Stated exercise>
Reproduce the following listing line for line, without changing anything.

Extracted material>

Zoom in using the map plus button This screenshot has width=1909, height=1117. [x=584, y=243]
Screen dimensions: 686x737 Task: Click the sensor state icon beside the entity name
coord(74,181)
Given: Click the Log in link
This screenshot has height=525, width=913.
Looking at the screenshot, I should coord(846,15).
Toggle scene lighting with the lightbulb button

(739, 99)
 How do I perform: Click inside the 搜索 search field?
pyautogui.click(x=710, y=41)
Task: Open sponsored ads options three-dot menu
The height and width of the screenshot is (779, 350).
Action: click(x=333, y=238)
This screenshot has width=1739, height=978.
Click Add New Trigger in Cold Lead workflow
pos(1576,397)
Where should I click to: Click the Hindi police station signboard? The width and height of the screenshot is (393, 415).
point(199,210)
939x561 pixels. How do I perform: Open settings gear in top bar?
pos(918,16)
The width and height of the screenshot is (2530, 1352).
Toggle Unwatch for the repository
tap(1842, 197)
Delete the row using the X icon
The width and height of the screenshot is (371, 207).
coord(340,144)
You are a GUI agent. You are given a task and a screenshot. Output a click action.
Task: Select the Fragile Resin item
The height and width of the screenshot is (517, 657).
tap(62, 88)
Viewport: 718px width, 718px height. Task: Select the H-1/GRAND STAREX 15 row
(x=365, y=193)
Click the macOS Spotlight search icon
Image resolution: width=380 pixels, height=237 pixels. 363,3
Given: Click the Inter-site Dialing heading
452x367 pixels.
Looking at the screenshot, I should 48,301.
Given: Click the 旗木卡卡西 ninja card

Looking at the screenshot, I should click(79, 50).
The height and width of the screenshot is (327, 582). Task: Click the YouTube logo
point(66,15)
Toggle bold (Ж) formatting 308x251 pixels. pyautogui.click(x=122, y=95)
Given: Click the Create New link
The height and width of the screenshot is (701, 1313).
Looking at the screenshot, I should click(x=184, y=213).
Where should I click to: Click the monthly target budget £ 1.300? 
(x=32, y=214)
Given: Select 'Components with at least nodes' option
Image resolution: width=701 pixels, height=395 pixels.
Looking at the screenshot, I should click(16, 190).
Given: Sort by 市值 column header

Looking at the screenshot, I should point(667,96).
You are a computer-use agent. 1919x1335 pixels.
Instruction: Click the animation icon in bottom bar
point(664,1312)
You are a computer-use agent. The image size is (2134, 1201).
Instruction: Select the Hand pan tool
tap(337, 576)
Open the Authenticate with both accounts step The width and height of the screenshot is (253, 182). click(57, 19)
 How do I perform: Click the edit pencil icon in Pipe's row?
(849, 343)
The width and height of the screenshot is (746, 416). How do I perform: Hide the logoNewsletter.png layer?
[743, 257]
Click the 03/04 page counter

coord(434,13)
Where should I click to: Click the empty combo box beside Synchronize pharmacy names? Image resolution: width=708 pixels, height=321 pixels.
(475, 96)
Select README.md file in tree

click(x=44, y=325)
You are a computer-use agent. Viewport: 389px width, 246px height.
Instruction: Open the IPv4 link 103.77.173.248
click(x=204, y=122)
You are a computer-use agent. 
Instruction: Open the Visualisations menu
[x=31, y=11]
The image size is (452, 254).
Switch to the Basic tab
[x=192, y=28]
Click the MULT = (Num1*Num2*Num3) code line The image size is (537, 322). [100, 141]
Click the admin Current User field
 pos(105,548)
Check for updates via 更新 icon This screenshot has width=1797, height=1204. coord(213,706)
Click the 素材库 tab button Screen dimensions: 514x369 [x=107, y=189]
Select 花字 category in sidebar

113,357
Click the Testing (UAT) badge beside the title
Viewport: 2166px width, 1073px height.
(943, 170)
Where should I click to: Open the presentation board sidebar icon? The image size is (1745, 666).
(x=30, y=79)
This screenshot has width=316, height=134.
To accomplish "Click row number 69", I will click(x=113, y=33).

Task solution>
Zoom in using the map plus button This screenshot has width=1909, height=1117. [x=584, y=243]
Screen dimensions: 686x737 Task: Click the sensor state icon beside the entity name
coord(74,181)
Given: Click the Log in link
This screenshot has height=525, width=913.
Looking at the screenshot, I should coord(846,15).
Toggle scene lighting with the lightbulb button

(739, 99)
 How do I perform: Click inside the 搜索 search field?
pyautogui.click(x=710, y=41)
Task: Open sponsored ads options three-dot menu
The height and width of the screenshot is (779, 350).
Action: click(x=333, y=238)
This screenshot has width=1739, height=978.
Click Add New Trigger in Cold Lead workflow
pos(1576,397)
Where should I click to: Click the Hindi police station signboard? The width and height of the screenshot is (393, 415).
point(199,210)
939x561 pixels. How do I perform: Open settings gear in top bar?
pos(918,16)
The width and height of the screenshot is (2530, 1352).
Toggle Unwatch for the repository
tap(1842, 197)
Delete the row using the X icon
The width and height of the screenshot is (371, 207).
coord(340,144)
You are a GUI agent. You are given a task and a screenshot. Output a click action.
Task: Select the Fragile Resin item
The height and width of the screenshot is (517, 657).
tap(62, 88)
Viewport: 718px width, 718px height. Task: Select the H-1/GRAND STAREX 15 row
(x=365, y=193)
Click the macOS Spotlight search icon
Image resolution: width=380 pixels, height=237 pixels. 363,3
Given: Click the Inter-site Dialing heading
452x367 pixels.
Looking at the screenshot, I should 48,301.
Given: Click the 旗木卡卡西 ninja card

Looking at the screenshot, I should click(79, 50).
The height and width of the screenshot is (327, 582). Task: Click the YouTube logo
point(66,15)
Toggle bold (Ж) formatting 308x251 pixels. pyautogui.click(x=122, y=95)
Given: Click the Create New link
The height and width of the screenshot is (701, 1313).
Looking at the screenshot, I should click(x=184, y=213).
Where should I click to: Click the monthly target budget £ 1.300? 
(x=32, y=214)
Given: Select 'Components with at least nodes' option
Image resolution: width=701 pixels, height=395 pixels.
Looking at the screenshot, I should click(16, 190).
Given: Sort by 市值 column header

Looking at the screenshot, I should point(667,96).
You are a computer-use agent. 1919x1335 pixels.
Instruction: Click the animation icon in bottom bar
point(664,1312)
You are a computer-use agent. The image size is (2134, 1201).
Instruction: Select the Hand pan tool
tap(337, 576)
Open the Authenticate with both accounts step The width and height of the screenshot is (253, 182). click(57, 19)
 How do I perform: Click the edit pencil icon in Pipe's row?
(849, 343)
The width and height of the screenshot is (746, 416). How do I perform: Hide the logoNewsletter.png layer?
[743, 257]
Click the 03/04 page counter

coord(434,13)
Where should I click to: Click the empty combo box beside Synchronize pharmacy names? Image resolution: width=708 pixels, height=321 pixels.
(475, 96)
Select README.md file in tree

click(x=44, y=325)
You are a computer-use agent. Viewport: 389px width, 246px height.
Instruction: Open the IPv4 link 103.77.173.248
click(x=204, y=122)
You are a computer-use agent. 
Instruction: Open the Visualisations menu
[x=31, y=11]
The image size is (452, 254).
Switch to the Basic tab
[x=192, y=28]
Click the MULT = (Num1*Num2*Num3) code line The image size is (537, 322). [100, 141]
Click the admin Current User field
 pos(105,548)
Check for updates via 更新 icon This screenshot has width=1797, height=1204. coord(213,706)
Click the 素材库 tab button Screen dimensions: 514x369 [x=107, y=189]
Select 花字 category in sidebar

113,357
Click the Testing (UAT) badge beside the title
Viewport: 2166px width, 1073px height.
(943, 170)
Where should I click to: Open the presentation board sidebar icon? The image size is (1745, 666).
(x=30, y=79)
This screenshot has width=316, height=134.
To accomplish "Click row number 69", I will click(x=113, y=33).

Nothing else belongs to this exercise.